MH: Are you experimenting with new payment models in Medicaid, such as payment for value and payment for outcomes?
Beshear: About three years ago we took almost our entire Medicaid program to the managed-care model because I felt very strongly that it was time to pay for results and not just for the number of procedures performed. I was convinced that if we stayed with a fee-for-service model we would eventually bankrupt the state.
Our Medicaid program has been in place for about 50 years, and during that time our health statistics haven't improved significantly. It was time to make a drastic change. We did it very quickly and it's working for us because for the first time we are emphasizing wellness and prevention, educating our population how to manage their diabetes and their heart conditions. We are teaching people how to stay out of the emergency room and out of the hospital.

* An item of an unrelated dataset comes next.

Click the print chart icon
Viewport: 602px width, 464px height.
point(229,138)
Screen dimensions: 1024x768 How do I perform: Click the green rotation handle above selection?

It is causing our hospitals to revise their business plans and move away from financial reliance on emergency rooms and inpatient days. The fact that many of them are doing so well because they are getting paid for the first time for care that they used to deliver free of charge is going to help them as they change that business model.
MH: Kentucky Sen. Mitch McConnell made recent comments drawing a distinction between the success of Kynect and the Affordable Care Act. He said Kentucky could have a private exchange for insurance without all the Obamacare mandates and requirements. Do you agree?
Beshear: Quite honestly, that's political claptrap. Kynect will not exist if the Affordable Care Act is repealed. If Sen. McConnell has his way and repeals the law, he is going to take affordable insurance away from 521,000 Kentuckians. You can't have it both ways. You can't be for Kynect and against the Affordable Care Act.
A recent study found that Kentucky's Medicaid expansion will mean that 26,000 more people will get cholesterol screenings each year, 7,000 more women will get a mammogram, 10,000 more women will get a Pap smear, and 14,000 people will get treatment for depression. This is not about politics. This is making Kentuckians healthier.